Ukraine-Krise, Corona und AfD: Festival der Phantomschmerzen

Po­li­ti­ke­r:in­nen grübeln über mögliche Fehler bei ihrer Außenpolitik. Schröder soll Weltfrieden liefern. Und der BVB trägt blaugelb.

Gerhard Schröder blickt ernst zur Seite

Zum Paria runtergeschrieben: Altkanzler Gerhard Schröder Foto: Rainer Droese/imago

taz: Herr Küppersbusch, was war schlecht vergangene Woche?

Friedrich Küppersbusch: Okay, das ist seit 19 Jahren das erste Mal: Fast alles.

Und was wird besser in dieser?

Wir ändern die Fragen?
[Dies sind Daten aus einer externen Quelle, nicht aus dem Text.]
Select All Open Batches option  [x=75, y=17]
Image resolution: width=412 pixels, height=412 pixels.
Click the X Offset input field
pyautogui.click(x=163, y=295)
Oder die Welt.

Ex-Verteidigungsministerin Annegret Kramp-Karrenbauer wirft sich in Sachen Ukraine rückblickend Versagen vor. Ihr Vorvorgänger Thomas de Maizière hingegen will im taz-Interview von zurückblickender „Rechthaberei“ nichts wissen. Sie als hauptberuflicher Rechthaber, wohin gucken Sie? Zurück, voraus, in die Röhre?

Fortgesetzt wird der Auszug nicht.